Give again, exactly as written, each line of the material below starting at the line that contains "You are a computer-use agent." and ending at the line that contains "Instruction: Click the". Both ends count, and no other line does.

▶ [Information]:
● ● ●
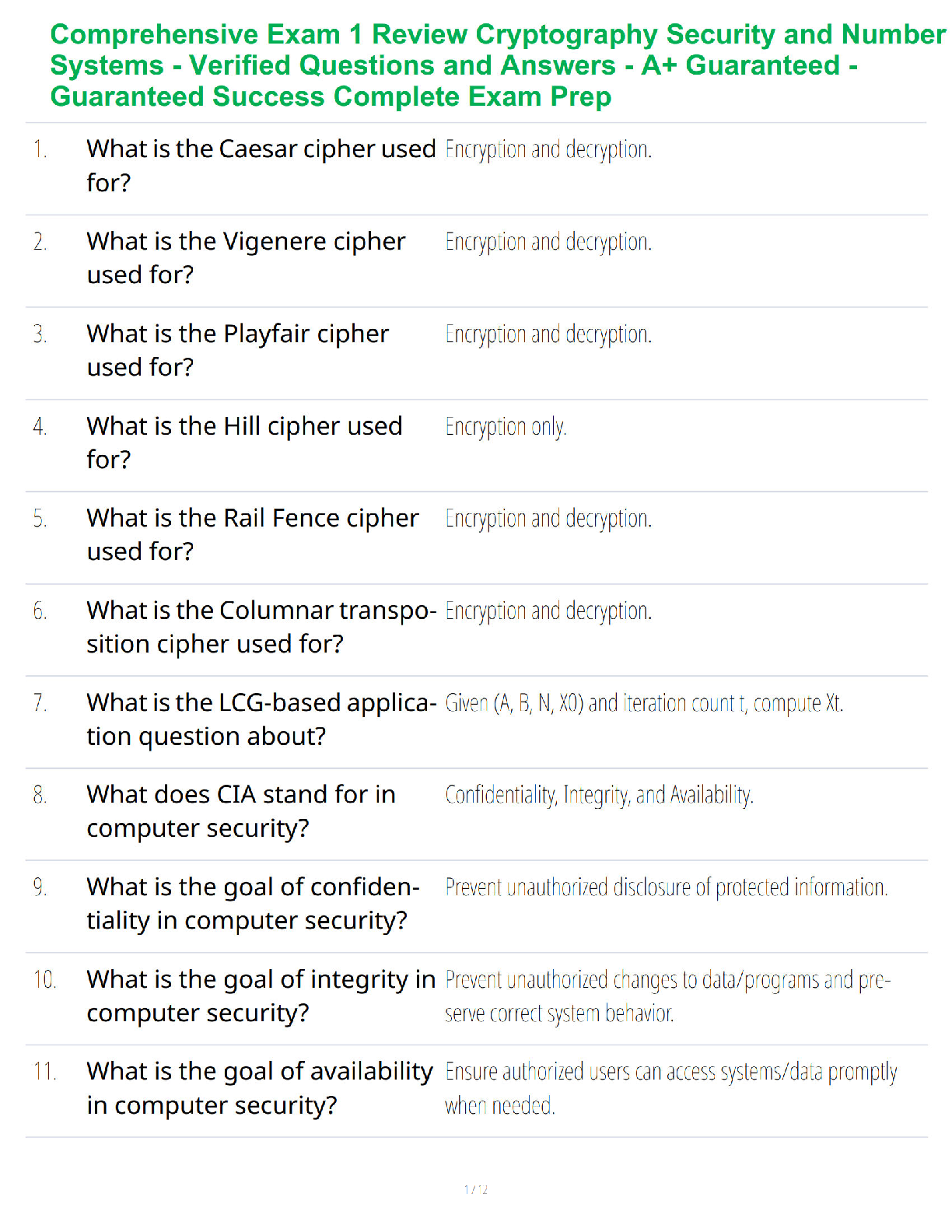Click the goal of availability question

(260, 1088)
● ● ●
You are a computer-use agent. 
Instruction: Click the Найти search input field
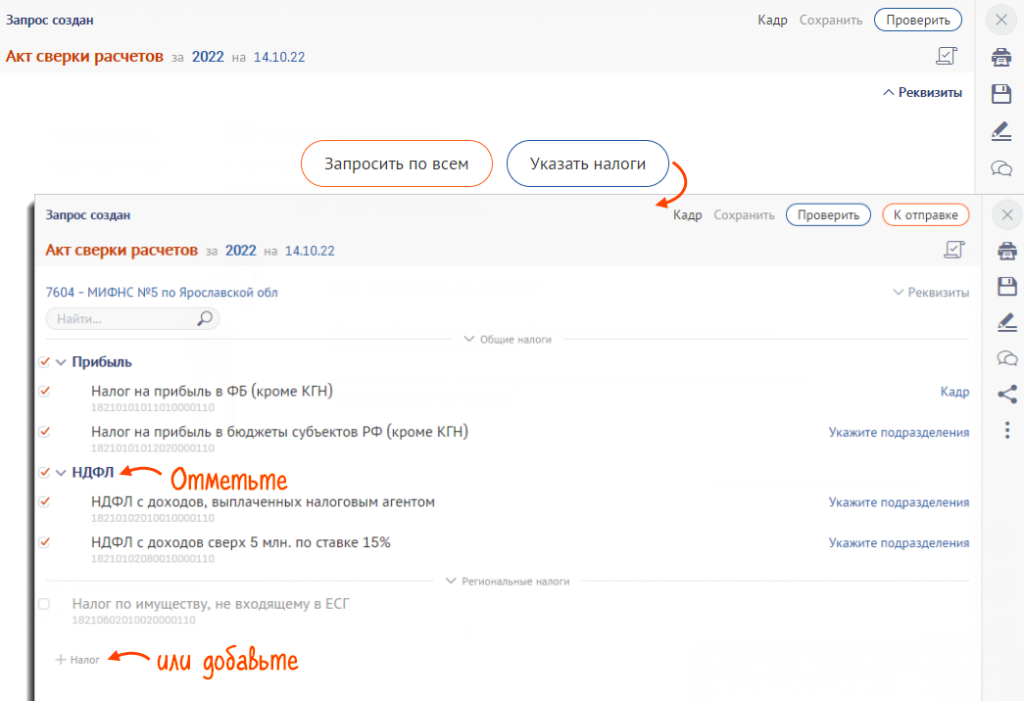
● ● ●
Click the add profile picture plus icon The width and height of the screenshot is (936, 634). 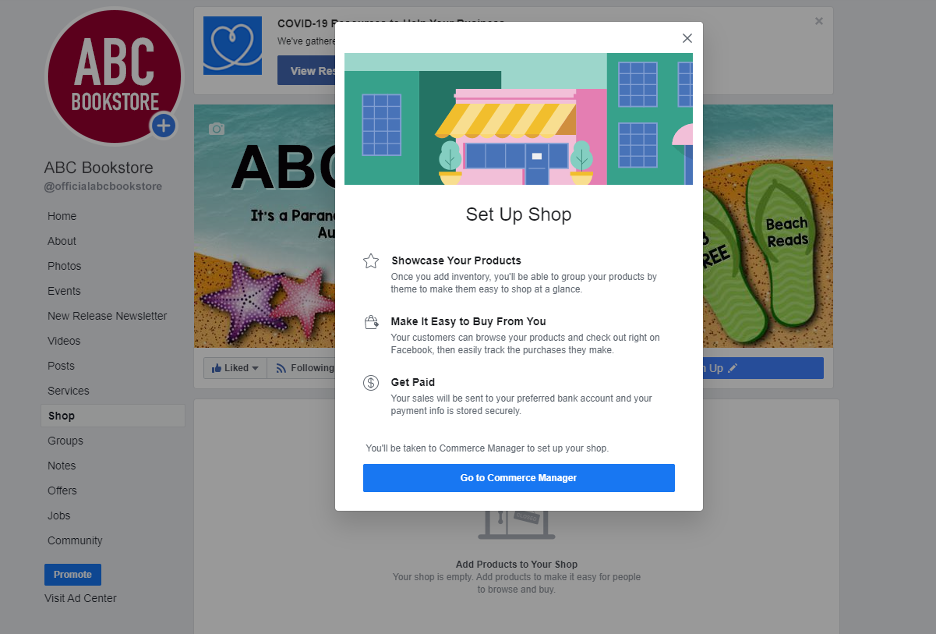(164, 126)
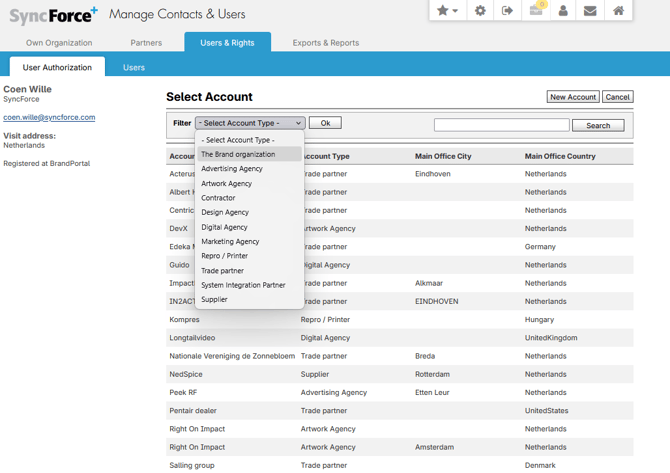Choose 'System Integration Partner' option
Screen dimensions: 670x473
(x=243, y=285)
● ● ●
▶ [Problem solution]:
You are a computer-use agent. 
Instruction: Click the Найти search input field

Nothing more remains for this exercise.